### SELECTED EXCERPT
NatWest said it had “acted proactively in this case to seek out the outstanding information required, writing to the customer to outline clearly what was needed and extending the deadline several times”.

In February, a Facebook group called “NatWest closed down my account” had already reached 8,600 members, even before the Farage publicity. (It has 10,800 now.) Participants have been sharing information on how to submit a data subject access request, or DSAR, to the lender to find out the real reason why they have been excluded. 

This was the tactic that Farage used to obtain a 40-page dossier that proved Coutts had been planning to jettison him for months. Memos revealed its reputational risk committee said he was “pandering to racists” and a “disingenuous grifter”. His politics were deemed “at odds with our position as an inclusive organisation”.

[Entries for locating words and elements]
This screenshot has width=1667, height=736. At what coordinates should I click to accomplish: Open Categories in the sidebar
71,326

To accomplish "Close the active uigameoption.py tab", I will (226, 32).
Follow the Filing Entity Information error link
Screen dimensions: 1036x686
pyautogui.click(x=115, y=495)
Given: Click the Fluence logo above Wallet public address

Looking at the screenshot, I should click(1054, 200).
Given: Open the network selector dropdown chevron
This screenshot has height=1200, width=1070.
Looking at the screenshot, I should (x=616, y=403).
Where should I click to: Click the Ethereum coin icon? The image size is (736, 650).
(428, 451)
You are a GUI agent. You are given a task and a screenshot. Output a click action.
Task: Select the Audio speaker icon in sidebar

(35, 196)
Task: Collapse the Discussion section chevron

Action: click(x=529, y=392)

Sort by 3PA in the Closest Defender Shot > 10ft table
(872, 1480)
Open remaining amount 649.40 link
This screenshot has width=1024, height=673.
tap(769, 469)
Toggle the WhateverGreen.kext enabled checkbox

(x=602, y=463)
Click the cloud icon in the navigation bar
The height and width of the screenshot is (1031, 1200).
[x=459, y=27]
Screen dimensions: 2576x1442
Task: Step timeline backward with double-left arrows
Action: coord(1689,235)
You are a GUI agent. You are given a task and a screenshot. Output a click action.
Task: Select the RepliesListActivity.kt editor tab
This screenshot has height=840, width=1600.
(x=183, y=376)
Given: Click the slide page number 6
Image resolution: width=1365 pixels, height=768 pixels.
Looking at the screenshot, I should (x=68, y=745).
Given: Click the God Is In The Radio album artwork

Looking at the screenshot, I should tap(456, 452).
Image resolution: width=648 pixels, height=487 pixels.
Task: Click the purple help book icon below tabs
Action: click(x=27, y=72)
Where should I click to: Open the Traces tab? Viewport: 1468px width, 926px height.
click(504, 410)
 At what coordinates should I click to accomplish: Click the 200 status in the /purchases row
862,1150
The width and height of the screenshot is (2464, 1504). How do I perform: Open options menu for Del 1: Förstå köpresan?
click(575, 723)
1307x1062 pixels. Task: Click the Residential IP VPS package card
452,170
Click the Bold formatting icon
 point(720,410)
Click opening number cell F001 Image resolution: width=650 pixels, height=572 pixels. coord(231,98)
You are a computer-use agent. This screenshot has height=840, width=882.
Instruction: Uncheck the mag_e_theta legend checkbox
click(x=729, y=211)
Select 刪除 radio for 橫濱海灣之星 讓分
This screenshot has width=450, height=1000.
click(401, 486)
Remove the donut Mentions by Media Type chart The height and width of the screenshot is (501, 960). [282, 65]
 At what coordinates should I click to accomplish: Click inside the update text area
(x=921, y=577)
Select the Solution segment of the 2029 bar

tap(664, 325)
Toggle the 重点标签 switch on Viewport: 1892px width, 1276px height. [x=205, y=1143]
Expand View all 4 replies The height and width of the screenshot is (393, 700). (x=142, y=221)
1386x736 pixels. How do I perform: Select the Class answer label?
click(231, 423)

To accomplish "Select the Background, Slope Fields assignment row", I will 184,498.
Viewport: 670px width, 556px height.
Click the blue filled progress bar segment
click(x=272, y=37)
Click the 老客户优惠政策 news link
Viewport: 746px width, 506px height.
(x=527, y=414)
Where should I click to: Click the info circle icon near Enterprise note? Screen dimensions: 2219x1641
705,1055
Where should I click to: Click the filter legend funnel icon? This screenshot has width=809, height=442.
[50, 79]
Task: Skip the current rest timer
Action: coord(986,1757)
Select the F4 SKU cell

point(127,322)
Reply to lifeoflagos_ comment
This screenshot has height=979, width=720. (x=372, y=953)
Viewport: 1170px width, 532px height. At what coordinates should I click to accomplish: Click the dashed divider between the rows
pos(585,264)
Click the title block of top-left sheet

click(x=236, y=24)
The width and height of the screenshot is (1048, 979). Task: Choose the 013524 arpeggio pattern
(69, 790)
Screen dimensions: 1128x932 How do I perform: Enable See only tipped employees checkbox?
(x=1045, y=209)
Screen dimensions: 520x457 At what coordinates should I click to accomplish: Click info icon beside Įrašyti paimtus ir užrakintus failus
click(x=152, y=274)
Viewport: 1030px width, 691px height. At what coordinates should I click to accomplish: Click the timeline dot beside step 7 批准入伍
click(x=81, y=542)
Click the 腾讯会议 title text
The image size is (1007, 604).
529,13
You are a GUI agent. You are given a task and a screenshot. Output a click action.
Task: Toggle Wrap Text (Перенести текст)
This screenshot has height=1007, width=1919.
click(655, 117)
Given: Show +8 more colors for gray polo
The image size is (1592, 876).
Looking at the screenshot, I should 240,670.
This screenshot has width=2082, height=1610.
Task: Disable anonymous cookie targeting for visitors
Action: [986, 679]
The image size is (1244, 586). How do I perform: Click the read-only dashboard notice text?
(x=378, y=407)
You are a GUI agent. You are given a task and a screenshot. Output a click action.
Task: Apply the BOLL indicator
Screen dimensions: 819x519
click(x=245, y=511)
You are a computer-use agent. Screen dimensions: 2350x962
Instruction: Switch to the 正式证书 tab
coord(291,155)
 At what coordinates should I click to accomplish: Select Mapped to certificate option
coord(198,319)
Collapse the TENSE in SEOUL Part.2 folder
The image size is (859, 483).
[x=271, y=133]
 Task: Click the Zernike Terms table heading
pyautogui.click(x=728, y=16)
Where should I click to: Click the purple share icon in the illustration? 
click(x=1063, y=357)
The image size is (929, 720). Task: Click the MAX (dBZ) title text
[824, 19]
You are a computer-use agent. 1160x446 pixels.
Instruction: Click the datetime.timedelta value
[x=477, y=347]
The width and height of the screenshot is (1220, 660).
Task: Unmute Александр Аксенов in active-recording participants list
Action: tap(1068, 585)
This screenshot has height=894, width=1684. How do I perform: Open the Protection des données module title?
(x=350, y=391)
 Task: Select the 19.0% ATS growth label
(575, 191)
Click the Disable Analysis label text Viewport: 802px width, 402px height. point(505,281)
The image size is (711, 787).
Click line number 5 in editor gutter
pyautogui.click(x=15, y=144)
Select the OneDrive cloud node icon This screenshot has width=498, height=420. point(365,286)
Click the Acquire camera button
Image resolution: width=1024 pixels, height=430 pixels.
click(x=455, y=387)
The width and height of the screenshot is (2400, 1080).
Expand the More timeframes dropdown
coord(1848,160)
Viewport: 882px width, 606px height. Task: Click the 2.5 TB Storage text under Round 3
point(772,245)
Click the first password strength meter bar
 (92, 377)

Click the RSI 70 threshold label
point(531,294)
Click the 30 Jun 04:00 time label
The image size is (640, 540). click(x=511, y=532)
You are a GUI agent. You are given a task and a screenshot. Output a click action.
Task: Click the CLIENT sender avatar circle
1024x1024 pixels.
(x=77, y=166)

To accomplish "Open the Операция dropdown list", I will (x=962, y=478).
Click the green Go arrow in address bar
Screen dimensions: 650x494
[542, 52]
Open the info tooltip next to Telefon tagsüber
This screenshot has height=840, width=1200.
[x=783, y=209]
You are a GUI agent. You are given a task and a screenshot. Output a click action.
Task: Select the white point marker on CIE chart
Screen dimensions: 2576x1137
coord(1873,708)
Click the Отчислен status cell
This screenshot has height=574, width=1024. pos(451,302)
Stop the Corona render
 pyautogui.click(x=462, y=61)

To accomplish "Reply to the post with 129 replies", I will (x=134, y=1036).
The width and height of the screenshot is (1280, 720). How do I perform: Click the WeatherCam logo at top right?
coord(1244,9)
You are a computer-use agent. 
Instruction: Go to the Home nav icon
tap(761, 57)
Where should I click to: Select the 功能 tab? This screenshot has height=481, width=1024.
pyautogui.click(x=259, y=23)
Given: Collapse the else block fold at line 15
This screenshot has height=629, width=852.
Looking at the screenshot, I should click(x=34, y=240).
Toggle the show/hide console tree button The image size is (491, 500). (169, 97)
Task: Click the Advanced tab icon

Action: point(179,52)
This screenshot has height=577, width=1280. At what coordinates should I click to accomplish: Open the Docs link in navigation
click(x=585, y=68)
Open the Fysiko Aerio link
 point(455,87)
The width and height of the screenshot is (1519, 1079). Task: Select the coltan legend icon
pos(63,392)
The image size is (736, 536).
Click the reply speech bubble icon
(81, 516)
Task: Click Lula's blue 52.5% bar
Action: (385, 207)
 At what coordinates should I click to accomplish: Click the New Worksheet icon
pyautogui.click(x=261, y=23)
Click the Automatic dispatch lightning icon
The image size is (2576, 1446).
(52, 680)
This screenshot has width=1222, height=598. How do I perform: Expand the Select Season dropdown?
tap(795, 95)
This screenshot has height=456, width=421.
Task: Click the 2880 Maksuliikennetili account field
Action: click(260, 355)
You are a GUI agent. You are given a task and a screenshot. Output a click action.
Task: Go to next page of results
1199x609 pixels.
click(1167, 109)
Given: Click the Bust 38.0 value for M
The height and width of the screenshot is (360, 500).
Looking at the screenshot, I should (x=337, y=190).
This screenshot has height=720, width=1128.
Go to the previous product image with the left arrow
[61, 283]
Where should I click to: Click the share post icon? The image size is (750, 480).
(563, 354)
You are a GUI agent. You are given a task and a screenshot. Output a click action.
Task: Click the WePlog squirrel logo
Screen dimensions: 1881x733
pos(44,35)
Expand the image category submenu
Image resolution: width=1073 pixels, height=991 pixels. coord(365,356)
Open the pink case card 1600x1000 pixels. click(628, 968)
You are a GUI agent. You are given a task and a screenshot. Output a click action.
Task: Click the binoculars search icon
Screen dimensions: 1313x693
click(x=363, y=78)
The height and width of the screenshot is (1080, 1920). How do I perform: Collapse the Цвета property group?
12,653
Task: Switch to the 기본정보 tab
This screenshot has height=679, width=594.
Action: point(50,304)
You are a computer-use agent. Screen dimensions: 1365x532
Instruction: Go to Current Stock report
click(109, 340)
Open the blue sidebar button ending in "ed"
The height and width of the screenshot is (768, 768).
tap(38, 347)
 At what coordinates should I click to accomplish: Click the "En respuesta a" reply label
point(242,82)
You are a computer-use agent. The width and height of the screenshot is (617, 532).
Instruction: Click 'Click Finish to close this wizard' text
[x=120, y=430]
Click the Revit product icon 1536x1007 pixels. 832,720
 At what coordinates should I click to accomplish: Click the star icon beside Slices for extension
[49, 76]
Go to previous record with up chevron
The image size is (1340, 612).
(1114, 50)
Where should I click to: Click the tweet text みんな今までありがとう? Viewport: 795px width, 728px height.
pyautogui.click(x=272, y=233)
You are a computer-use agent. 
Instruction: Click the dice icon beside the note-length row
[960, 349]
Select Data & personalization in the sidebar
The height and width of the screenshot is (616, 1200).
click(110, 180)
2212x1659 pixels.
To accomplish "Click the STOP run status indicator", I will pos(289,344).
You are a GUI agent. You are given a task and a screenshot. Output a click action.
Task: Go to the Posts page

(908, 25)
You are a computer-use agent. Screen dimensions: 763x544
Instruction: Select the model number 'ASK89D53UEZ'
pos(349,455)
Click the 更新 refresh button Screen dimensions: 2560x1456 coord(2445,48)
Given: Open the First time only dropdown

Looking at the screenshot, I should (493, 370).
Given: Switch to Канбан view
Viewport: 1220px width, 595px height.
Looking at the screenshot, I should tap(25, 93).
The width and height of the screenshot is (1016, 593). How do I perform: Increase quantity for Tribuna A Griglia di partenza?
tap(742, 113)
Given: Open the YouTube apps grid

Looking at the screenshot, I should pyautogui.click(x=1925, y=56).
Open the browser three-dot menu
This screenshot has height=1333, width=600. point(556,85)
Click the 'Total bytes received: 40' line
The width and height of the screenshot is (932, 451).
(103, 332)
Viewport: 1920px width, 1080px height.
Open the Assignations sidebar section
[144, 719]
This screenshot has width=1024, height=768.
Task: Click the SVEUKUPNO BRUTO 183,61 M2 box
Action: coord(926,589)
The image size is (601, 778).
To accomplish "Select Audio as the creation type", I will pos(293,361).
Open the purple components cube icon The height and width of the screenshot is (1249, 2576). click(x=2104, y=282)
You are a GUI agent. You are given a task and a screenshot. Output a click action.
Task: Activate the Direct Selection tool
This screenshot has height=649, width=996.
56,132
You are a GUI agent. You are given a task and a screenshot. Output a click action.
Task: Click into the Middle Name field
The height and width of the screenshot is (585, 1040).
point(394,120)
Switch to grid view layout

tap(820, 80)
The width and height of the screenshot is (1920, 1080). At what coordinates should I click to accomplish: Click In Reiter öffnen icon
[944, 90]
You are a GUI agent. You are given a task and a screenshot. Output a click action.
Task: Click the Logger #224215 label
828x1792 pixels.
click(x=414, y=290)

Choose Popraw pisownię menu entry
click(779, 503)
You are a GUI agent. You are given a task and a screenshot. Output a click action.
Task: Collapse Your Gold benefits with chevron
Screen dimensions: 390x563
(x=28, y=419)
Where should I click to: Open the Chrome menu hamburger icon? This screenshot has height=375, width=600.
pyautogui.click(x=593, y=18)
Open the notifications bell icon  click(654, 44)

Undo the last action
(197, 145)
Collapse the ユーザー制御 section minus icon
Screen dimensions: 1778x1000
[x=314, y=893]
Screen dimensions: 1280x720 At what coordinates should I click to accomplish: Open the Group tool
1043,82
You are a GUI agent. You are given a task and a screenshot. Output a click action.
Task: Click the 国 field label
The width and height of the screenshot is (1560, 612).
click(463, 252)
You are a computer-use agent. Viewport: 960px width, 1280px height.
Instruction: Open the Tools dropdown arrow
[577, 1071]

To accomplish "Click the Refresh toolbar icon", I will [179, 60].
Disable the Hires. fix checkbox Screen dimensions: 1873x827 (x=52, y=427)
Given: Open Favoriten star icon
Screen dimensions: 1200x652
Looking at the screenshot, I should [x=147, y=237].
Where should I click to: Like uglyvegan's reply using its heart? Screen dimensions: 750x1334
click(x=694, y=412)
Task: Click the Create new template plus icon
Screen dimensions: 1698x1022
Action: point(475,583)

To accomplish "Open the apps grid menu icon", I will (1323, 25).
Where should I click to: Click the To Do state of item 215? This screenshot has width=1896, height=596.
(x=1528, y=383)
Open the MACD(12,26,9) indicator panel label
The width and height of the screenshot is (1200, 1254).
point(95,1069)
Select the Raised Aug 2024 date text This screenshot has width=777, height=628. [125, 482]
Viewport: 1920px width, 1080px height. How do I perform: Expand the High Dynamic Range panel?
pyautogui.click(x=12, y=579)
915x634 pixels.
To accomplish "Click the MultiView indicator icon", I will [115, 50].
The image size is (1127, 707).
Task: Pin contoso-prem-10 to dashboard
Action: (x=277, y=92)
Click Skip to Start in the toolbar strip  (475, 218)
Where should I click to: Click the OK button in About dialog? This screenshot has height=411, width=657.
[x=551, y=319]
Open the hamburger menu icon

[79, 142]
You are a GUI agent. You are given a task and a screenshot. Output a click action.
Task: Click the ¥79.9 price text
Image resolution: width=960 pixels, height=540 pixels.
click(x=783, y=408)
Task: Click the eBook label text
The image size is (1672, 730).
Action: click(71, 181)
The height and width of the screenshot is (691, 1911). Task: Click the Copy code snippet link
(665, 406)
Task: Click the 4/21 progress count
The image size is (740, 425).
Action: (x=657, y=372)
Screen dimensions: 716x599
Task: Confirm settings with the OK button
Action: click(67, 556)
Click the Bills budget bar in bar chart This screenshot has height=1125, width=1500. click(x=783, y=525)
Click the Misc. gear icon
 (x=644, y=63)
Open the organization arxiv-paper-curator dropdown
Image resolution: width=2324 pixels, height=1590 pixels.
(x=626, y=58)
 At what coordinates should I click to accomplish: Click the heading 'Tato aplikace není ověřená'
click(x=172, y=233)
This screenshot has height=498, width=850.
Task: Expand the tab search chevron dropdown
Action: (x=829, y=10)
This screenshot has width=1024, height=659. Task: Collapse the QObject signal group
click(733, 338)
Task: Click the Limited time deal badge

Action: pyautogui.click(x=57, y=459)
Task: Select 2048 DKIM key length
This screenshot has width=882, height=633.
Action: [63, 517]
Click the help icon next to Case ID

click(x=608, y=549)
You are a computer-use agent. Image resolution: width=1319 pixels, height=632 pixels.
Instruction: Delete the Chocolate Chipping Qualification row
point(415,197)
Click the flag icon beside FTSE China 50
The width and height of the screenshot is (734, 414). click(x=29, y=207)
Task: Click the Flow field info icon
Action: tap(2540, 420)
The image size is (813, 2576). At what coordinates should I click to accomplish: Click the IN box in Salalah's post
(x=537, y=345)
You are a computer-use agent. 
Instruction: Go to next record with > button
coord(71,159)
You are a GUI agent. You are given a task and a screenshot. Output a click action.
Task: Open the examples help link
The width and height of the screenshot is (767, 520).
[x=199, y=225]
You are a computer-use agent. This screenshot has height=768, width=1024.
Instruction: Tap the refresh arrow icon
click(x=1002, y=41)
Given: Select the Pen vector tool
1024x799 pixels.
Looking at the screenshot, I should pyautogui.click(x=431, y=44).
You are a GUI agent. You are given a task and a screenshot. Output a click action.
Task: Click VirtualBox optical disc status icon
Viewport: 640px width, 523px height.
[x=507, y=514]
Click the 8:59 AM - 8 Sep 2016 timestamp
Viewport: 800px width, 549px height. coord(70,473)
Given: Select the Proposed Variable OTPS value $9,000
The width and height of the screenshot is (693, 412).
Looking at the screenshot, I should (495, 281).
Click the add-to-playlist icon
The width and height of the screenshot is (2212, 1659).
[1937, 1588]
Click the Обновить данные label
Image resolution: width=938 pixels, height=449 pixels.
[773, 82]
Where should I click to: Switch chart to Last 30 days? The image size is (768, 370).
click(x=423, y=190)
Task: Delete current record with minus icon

### PROBLEMS TO SOLVE
A) In the excerpt on bank account closures, how many members did the Facebook group have in February?
B) Please repeat the passage from the excerpt on bank account closures between "In February, a" and "have been excluded.", inclusive.
C) Go on with the excerpt on bank account closures, beginning right after its last sentence.
The records are separate material and unrelated to the excerpt on bank account closures.

### ANSWERS FOR THE TASKS
A) 8,600 members.

B)
In February, a Facebook group called “NatWest closed down my account” had already reached 8,600 members, even before the Farage publicity. (It has 10,800 now.) Participants have been sharing information on how to submit a data subject access request, or DSAR, to the lender to find out the real reason why they have been excluded.

C)
Bankers admit they are constantly trying to balance the risk of reputational damage with commercial considerations. A senior figure at NatWest conceded that Farage, despite Coutts’s dim view of his politics, was unlikely to have been abandoned if he were a billionaire.

Rishi Sunak

People familiar with the issue remember how delicately Barclays had to tread when closing the account of Ghislaine Maxwell in early 2021. The bank started the process to remove her account for reputation reasons before she had gone to trial or been convicted for aiding Jeffrey Epstein’s sexual abuse of underage girls.

The bank delayed until £130,000 had been transferred to her account as a downpayment from the sale of her Belgravia house to a buyer who was at the time unknown. It then justified the closure by saying the deposit could have put Barclays in a position where it “might break a law, regulation, code or other duty”.

Barclays said it cannot comment on individual customers.

HSBC and Standard Chartered — which are based in London but make the vast majority of their profits in emerging markets, particularly Asia and China — face even trickier geopolitical questions.

In 2020, StanChart closed all bank accounts it operated for embassies after a review found many were flouting strict compliance and anti-money laundering rules under the guise of diplomatic privilege, leaving it vulnerable to regulatory censure.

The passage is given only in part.